Avoid a share market 'buffeting'
Warren Buffett is arguably the world’s best investor. When the top dog at Berkshire Hathaway took over the investment firm in 1965, its shares were worth $US19. At the close of trade on 5 June, it stood at a staggering $US192,100, while Buffet is reportedly worth a cool $US65 Billion.
However the superman of global investing has had a few kryptonic failures. According to a report in the well-regarded investor information service, Motley Fool, Buffett blew a couple of billion dollars on an investment in oil and gas exploration company, Conoco Phillips (NTSE:COP) in 2008. According to Motley Fool, Buffet suggests he made a major mistake as he “bought a large amount of ConocoPhillips when oil and gas prices were near their peak.”
Motley Fool argues that the mistake that Buffett made had nothing to do with picking the wrong investment at the wrong time, in this case, energy stocks. Rather, the great investor admits his mistake was his failure to seek advice. In 2008, Buffett said he made the investment in ConocoPhillips “…without urging from Charlie or anyone else”. Charlie is Buffett’s trusted long-term business partner at Berkshire Hathaway, Charlie Munger.

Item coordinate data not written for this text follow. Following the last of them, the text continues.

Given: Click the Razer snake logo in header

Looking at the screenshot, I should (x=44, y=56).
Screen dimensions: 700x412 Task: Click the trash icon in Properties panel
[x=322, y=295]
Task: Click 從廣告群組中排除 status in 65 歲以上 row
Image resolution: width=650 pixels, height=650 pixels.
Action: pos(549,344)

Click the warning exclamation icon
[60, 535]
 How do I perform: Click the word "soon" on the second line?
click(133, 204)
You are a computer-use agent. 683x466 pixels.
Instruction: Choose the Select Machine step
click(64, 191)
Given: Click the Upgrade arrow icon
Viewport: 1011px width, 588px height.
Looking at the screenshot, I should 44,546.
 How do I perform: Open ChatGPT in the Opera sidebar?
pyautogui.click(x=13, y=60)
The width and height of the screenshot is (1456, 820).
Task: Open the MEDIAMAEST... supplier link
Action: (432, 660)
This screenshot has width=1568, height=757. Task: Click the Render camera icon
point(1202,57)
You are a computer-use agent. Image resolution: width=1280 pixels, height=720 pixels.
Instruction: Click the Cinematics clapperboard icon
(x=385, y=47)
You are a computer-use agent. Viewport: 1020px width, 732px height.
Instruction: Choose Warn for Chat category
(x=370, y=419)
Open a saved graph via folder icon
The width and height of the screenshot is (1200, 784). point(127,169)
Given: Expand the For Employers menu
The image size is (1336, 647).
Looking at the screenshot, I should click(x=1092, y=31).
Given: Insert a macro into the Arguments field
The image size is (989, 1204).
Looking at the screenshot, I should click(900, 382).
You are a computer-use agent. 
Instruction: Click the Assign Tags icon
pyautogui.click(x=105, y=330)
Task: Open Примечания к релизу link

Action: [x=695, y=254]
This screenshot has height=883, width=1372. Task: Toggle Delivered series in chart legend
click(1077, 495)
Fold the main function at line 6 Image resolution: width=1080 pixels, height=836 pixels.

The point that Buffett is making, according to Motley Fool, is that “an investment decision should always be made after consulting others – whether they’re friends, co-workers, family advisers, or others – who are trusted.”
According to leading financial commentator Paul Clitheroe, Buffett also adheres to the view that a diversified portfolio of shares is preferable to a limited range of shares. “And in choosing your shares, Buffett advises us to ignore the sentiments of the crowd as this is likely to lead to some bad investment decisions,” says Clitheroe.